Hiç mi konuşmaz, Dilsiz midir seven?
Hoşuma gidenlerden
söz ederken sıranın Cem'e geleceğini hiç düşünmezdim ama oluyormuş. Yılmaz'ı
sorgularken öyle laflar etti ki, sıradan bir günde, herhangi bir haber
bültenini izleyip göreceğimiz 'adi' suçları ve onların ardından duyduklarımızı
bir kalemde sıraladı, içini döktü. Söylediklerini buraya yazıyorum, gelip gidip
okumalıyız bence, sorumluluk almaya ve yapılanların sorumluluğunun alınmasına
hepimizin ihtiyacı var:
Taciz edersiniz: tahrik etti. Tecavüz edersiniz:
şeytana uydum. Hırsızlık yaparsınız: ihtiyacım vardı. Adam vurursunuz: namusumu
temizledim. Birinin canına kast edersiniz: kendimi tutamadım.
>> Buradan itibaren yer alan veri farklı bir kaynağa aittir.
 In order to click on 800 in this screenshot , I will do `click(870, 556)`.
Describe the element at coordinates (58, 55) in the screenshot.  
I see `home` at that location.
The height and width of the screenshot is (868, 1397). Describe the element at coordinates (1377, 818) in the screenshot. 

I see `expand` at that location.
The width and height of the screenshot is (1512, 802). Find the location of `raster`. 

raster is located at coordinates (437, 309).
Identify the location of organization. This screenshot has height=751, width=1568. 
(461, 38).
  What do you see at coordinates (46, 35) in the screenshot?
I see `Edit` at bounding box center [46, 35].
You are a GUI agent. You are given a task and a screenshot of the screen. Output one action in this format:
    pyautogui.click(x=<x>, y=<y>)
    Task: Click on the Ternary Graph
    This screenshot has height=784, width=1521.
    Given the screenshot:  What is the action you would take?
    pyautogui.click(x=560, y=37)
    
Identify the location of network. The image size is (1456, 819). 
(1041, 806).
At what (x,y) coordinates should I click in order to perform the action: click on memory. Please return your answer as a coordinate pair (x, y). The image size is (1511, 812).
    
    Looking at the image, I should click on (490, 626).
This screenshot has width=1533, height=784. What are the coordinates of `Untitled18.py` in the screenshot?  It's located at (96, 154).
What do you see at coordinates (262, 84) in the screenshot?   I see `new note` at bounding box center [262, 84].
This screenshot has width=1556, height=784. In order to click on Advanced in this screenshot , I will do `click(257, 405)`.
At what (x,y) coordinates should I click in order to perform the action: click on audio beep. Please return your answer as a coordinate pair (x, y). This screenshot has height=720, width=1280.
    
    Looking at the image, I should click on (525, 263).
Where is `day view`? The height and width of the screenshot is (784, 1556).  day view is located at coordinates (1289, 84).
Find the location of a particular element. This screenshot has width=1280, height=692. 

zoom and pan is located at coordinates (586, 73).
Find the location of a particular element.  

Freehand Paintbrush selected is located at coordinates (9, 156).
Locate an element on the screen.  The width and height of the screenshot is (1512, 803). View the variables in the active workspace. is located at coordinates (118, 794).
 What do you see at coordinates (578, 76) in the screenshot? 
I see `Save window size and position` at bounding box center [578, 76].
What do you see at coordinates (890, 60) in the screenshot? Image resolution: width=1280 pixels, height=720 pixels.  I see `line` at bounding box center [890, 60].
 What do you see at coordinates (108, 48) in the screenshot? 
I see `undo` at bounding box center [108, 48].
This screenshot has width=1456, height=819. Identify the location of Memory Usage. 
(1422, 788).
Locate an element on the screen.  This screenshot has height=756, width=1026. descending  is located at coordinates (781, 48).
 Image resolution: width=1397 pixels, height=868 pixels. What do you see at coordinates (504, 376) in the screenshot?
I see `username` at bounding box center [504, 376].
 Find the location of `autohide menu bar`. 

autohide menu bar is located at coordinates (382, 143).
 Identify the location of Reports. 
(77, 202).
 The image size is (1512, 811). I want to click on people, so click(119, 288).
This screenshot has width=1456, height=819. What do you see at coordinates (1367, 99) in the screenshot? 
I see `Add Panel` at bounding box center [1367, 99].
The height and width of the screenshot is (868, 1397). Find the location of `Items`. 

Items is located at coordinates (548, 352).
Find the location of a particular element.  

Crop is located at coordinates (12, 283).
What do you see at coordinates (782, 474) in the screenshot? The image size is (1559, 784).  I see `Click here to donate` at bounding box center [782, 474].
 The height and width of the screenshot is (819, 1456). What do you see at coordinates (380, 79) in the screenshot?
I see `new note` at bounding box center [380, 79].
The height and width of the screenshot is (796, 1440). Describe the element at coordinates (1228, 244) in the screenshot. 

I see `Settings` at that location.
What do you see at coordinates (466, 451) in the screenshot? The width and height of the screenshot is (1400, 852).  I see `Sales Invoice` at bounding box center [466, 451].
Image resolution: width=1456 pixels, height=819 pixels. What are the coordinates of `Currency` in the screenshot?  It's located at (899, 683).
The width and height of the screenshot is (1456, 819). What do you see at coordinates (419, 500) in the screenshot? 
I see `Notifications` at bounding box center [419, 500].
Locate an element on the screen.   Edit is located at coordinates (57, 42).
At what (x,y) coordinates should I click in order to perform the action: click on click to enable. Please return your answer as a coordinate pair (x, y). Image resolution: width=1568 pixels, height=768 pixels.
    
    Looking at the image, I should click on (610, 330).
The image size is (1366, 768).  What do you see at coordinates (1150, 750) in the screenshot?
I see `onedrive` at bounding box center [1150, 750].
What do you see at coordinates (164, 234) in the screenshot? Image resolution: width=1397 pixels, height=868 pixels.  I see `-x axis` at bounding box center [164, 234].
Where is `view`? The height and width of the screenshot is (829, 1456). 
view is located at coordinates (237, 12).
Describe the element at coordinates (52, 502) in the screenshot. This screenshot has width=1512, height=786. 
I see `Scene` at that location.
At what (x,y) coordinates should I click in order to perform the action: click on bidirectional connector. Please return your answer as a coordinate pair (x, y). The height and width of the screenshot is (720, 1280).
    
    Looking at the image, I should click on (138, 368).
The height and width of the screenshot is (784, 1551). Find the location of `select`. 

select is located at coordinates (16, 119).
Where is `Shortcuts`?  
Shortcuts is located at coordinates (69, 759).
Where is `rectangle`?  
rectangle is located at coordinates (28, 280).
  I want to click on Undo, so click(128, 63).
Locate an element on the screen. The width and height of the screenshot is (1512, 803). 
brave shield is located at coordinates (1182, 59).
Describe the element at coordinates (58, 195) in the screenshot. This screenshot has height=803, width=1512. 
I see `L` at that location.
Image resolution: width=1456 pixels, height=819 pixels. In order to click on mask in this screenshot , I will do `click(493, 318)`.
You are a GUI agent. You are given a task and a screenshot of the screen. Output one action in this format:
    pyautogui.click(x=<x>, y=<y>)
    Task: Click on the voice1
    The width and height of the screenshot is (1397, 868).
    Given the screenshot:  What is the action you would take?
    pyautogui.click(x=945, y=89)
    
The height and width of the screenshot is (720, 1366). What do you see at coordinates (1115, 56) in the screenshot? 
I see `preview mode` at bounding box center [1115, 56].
Biriniz de çıkın,
delikanlı gibi, deyin ki ben yaptım.
Yeter'in yenilgiyi
hiç kabullenmeyişi, benim için en inanılmaz şeylerden biri olmayı sürdürüyor.
Namık'ın evlilik kararına bozulmasına rağmen İdil'i kışkırtmaya ve onun da
aklını karıştırmaya çalışıyor hâlâ. Başarılı da oluyor. Haberin gazeteye o
halde çıkmasında parmağı var mı bilmem ama söylediklerinde haklıydı ve
meyvesini toplamaya da başladı.
İdil de bunlara fena
halde bozuldu ama bunun sebebinin aşk olmadığı açık. İdil, bir sebepten Namık'a
zarar vermek istiyor ve Yeter'in söylediklerinde haklılık payı olması canını
sıktı çünkü Namık eğer İdil'i sevmiyorsa, İdil'in yapacakları da Namık'ı İdil'in
istediği kadar acıtmayacaktır. Sebebini bilmesem de İdil'in hedefine ulaşmasını
istiyorum. Namık'tan ne koparsak, canını nasıl yaksak kârdır bence.
Handan'ın Namık'ın
İdil'le evlenecek olmasına neden bu kadar sevindiğini anlayan biri varsa rica
ediyorum beni de aydınlatsın. Bu konuda ben de tıpkı Yeter gibi düşünüyorum ve
onunla aynı şeyi düşünüyor olmak da beni ürkütüyor. Handan Safiye'nin gidişine
ve ölümüne üzülmedi, tamam, Aslı'nın gidişine sevindi, ona da tamam, Abidin'in
masaya yumruğu vurmamasına kızıyor, hangi masaya hangi yumruğu vurması
gerekiyor anlamıyorum ama, ona da tamam. Fakat İdil konusunda neden yüz seksen
derece döndüğünü hiç anlayamıyorum.
Benzer şekilde,
Vildan'a bir gün destek olup ertesi gün laf sokmasını, bir gün Cüneyt'i kenara
çekip Vildan konusunda uyarmasını, bir gün Vildan'ı yok saymasını da
anlamıyorum Handan'ın. Açıkçası sahnelerinden de sıkılıyorum hâlâ ama, Handan'ı
biraz daha tanımamızın zamanı gelmedi mi?